Easy now, rude boy. Me name be Ali G and me is here representing Staines. Me wanna know if me can count on your vote. What ya say?

Resident

Definitely not!

Ali G

Hairy muff. Well, seein' as I is here, I couldn't interest you in a quarter of Moroccan black? It's well good sh*t.

[The resident slams the door in ALI G'S face]

Dave, it's your turn to sh*t through the letter box.

[CUT TO: (Interior School) ALI G is being given a tour by the Headteacher]

Headteacher

Our anti-bullying program me has won lots of praise. And incidents of bullying in this school are at an all-time low. Ah, this is Jonathan, who used to suffer terribly at the hands of bullies.

Ali G

I ain't surprised. Look at him. Hey, fatty boom-boom. Hey, fatty boom-boom. Hey, want another cream cake? Boing, boing, boing. Oh. He is well fat, though, isn't he?

[CUT TO: (Exterior Staines) ALI G is driving his bright yellow Renault 5 Turbo around the streets of Staines, addressing the community through huge loudhailers]

All you mother-fu*kers, fu-fu-fu-fu*kers. All you mother-fu*kers. Fu-fu-fu-fu*kers. Vote for the G. The mother-fu*king G. That's me. The mother-fu*king G.

[CUT TO: (Town Hall Interior) Meeting of the Staines Feminist Alliance]

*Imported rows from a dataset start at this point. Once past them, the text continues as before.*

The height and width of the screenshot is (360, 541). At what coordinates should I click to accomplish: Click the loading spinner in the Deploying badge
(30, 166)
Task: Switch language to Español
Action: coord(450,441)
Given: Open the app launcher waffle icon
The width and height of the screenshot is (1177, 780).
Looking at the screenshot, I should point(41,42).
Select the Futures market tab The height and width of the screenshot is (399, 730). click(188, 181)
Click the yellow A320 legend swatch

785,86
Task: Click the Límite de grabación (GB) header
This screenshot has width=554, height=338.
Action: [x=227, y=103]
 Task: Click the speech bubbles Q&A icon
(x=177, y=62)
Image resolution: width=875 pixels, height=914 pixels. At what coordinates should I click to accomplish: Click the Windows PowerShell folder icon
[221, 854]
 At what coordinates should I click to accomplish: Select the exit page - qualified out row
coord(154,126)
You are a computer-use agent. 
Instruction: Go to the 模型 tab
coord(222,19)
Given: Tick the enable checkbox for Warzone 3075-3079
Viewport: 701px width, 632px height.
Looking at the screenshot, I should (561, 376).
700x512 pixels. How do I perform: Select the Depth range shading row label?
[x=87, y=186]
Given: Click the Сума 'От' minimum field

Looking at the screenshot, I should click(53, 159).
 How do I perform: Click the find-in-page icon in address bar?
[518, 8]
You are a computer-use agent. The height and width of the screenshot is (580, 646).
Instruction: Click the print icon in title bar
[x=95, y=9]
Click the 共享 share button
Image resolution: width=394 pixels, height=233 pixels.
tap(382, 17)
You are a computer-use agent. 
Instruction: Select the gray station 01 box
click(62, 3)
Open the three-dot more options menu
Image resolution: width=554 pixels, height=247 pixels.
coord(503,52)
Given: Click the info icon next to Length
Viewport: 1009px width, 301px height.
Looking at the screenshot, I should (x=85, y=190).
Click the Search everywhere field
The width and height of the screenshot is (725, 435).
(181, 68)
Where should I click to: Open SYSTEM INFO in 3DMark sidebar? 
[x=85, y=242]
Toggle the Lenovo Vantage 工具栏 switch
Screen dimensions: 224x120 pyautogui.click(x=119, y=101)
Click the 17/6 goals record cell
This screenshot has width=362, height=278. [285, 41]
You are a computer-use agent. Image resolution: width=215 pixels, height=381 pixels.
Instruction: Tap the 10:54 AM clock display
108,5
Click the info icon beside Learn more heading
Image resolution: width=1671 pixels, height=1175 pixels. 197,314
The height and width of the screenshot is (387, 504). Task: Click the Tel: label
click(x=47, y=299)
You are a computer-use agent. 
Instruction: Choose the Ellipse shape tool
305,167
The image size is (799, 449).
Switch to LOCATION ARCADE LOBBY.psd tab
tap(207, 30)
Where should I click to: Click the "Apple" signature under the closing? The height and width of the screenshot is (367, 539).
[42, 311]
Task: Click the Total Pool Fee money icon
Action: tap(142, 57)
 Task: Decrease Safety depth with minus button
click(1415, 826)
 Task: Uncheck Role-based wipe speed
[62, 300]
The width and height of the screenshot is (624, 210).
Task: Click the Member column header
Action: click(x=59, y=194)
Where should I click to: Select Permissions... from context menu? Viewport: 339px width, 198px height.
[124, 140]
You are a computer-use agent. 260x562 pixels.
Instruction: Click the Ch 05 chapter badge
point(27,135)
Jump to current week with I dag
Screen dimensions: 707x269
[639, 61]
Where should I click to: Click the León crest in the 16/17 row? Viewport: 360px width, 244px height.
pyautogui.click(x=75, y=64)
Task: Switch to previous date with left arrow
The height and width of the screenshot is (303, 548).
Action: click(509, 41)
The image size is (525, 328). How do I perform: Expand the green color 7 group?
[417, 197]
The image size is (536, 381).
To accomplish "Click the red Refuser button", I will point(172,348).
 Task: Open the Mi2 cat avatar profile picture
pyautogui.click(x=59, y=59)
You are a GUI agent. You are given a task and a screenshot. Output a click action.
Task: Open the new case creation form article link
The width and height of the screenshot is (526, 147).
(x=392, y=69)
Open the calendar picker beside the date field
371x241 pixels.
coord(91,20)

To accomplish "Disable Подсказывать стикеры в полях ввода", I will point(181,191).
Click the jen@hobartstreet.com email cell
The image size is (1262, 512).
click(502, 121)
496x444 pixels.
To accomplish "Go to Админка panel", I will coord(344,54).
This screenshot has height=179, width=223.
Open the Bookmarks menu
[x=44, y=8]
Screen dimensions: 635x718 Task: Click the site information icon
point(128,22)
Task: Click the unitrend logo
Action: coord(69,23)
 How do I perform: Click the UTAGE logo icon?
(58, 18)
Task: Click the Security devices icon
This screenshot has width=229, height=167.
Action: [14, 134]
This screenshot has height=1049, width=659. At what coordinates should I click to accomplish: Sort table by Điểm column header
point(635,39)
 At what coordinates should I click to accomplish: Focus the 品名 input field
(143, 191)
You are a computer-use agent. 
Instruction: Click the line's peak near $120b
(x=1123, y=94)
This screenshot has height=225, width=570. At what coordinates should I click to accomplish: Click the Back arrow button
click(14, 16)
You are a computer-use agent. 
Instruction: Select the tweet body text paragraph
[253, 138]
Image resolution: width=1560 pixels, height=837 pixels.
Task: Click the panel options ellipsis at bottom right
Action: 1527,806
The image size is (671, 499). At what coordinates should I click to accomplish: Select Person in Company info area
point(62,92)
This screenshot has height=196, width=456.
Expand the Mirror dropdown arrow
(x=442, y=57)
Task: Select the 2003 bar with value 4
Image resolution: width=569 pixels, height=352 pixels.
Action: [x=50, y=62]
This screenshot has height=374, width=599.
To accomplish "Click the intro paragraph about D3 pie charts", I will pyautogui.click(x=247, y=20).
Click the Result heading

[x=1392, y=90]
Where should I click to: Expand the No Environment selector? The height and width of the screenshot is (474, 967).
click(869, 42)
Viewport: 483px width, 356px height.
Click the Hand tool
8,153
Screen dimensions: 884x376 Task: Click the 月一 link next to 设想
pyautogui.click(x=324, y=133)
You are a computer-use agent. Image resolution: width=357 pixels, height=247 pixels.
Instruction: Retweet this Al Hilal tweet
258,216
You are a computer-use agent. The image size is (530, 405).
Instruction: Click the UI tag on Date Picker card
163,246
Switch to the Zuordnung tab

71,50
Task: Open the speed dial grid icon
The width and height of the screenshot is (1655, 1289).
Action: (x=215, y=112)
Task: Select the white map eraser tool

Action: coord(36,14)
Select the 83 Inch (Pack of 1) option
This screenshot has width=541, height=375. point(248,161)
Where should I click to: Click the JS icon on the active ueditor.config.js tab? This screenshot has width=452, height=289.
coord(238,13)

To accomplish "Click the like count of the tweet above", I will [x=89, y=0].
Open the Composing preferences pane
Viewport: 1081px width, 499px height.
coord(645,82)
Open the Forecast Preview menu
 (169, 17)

All the b**ches in the house say "Yo!" Vote for me, 'cause me know what you lezzers want. I's a big supporter of your cause. And I's got many, many of your videos. If you vote for me, me give you me pledge... to lower taxes on strap-ons. Why's you getting so eggy? Is you all on?

Clip 6

Politicians. Am I right? If they're not indulging in the old "asphy-wa*k" with an orange in their mouth, they're probably out sucking off farm animals. Need proof? Look no further!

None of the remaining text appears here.